Different organisations that they have had conversations with in relation to the project have been very keen thus far. “We spoke to Graham Lightfoot in Clare Bus and all of a sudden there was a spark from their side they were really interested so we’ve just been driving it on and look it’s early days, there’s a lot of hurdles to get over, anybody that we’ve spoken to be it the sustainable energy authority or Clare County Council be it the operators of the turbines on Loop Head, be it Fáilte Ireland they’ve all been very enthusiastic because it would tick an awful lot of boxes, it is clean green energy, we have two turbines in the peninsula that are generating approximately a hundred percent of the power that is required by the peninsula so there would be absolutely powered from within the peninsula, it would provide public transport which we don’t have, it would provide a brilliant visitor experience to add to all the brilliant visitor experiences along the peninsula and it makes sense in a lot of areas but a lot of these things take time”.

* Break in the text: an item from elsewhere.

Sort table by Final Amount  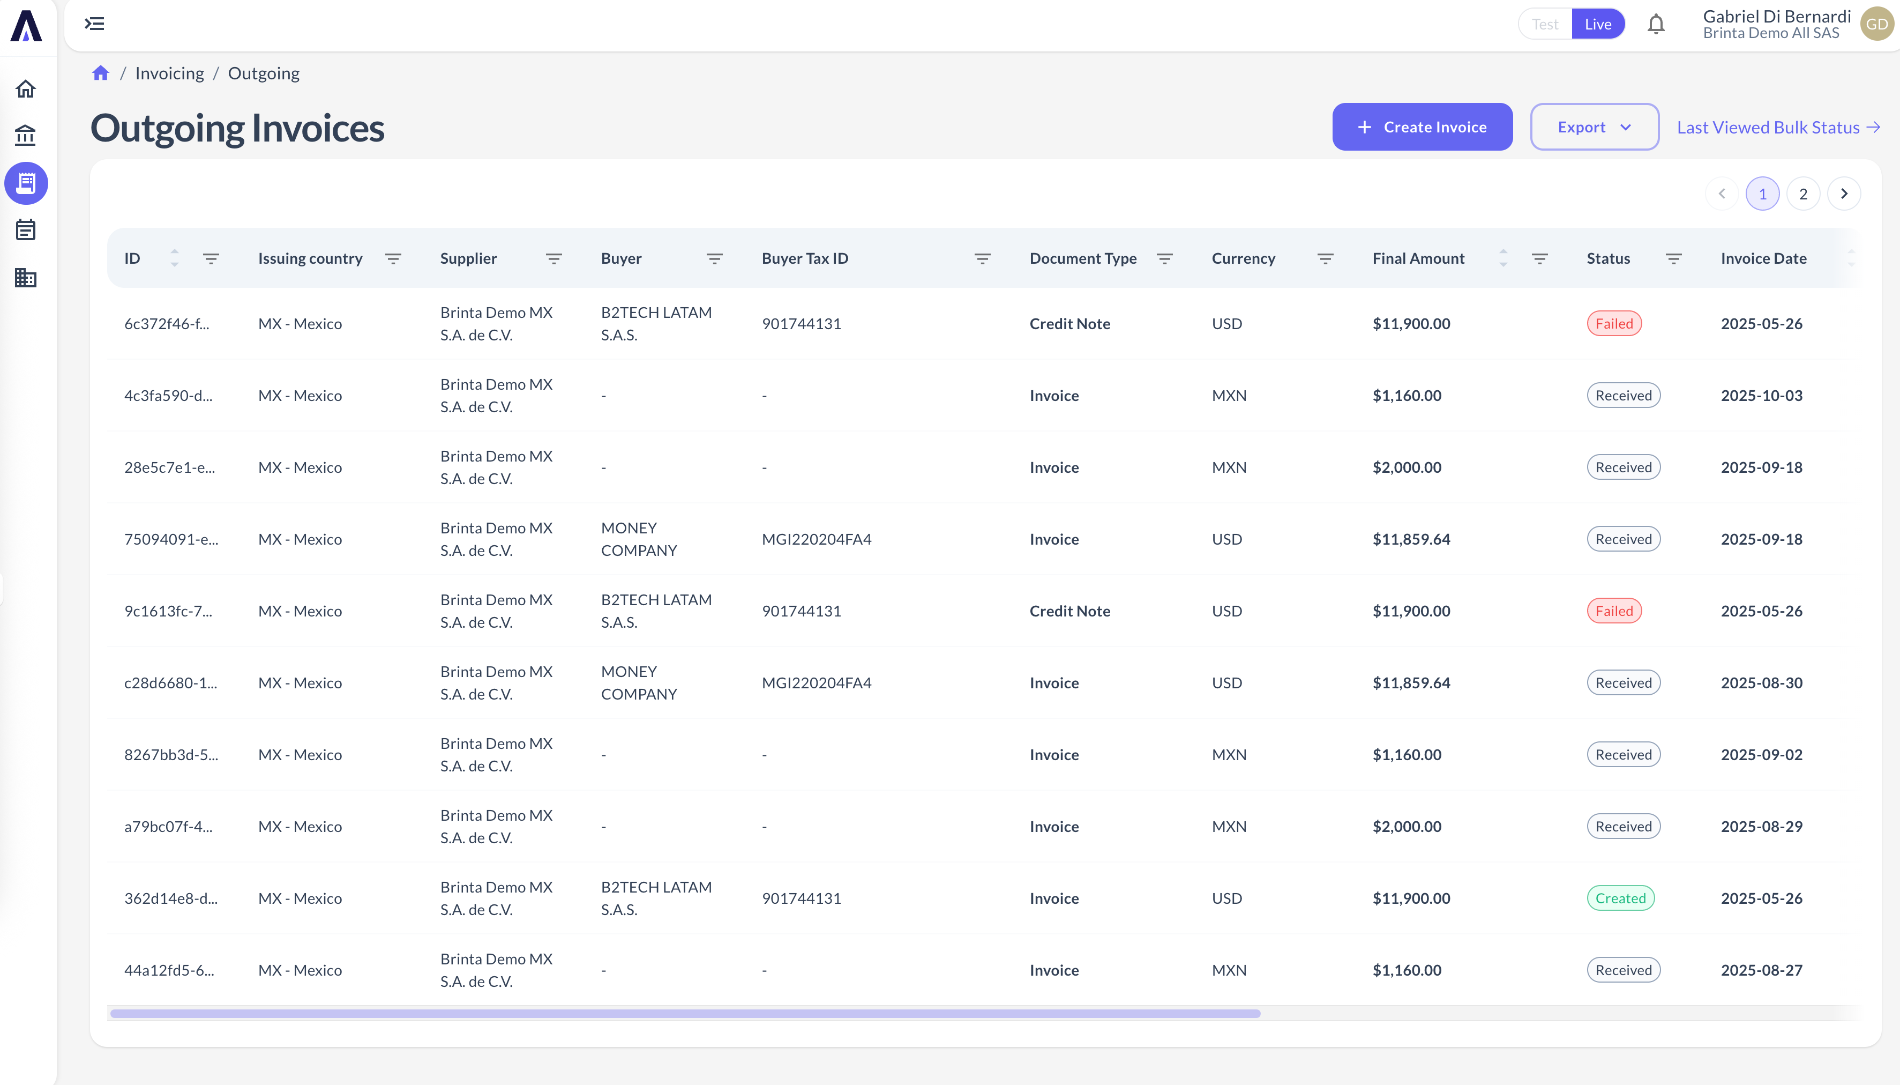[1503, 259]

He hopes that the bus shelters in place at the various towns and villages will also be the trailhead for the walking routes and possibly a location to charge electric cars and bikes.
“There’s no question there are going to be constraints, it’ll probably only run for six or seven months of the year but you know what if we can start we that we’ll start with that and see where it goes from there and maybe the running costs of it would be such that it would be viable some day of the week during the winter time, we’ll have to look into it and of course the other option is the bus drivers could be trained as guides” the owner of Murphy Blacks Restaurant in Kilkee said of the possible hurdles in their path.
Looking at an estimated timeline, Cillian notes “We would be hoping that for the summer season of 2017 that ourselves and Clare Bus will have a route up and the diesel bus will be running the route. It makes an awful lot of sense from a lot of points of view to have that as a baseline because it would then provide us with baseline costs, schedules, we may have to tweak the route because it may work some ways and it may not work in others, there may be parts of the peninsula that we would be missing out because of this particular route. It would be very smart of us to run this for the summer season of 2017 as a trial pilot scheme between ourselves and Clare Bus.
“I would hope that we will have something up and running for 2017 at a very basic level, we would hopefully see the bus shelters go in during the winter or spring of 2018 and have the electric bus up and operating for 2018, that’s a very rough outline of where we’re going but as I said there’s a lot of hiccups and speed bumps in the way, there’s a lot of moving parts there and if one piece doesn’t work the whole thing grinds to a halt for a time. If everything went to plan and everything worked as it should I wouldn’t see any reason why we wouldn’t have an electric bus on the peninsula for the summer season of 2018 but that’s a big if”.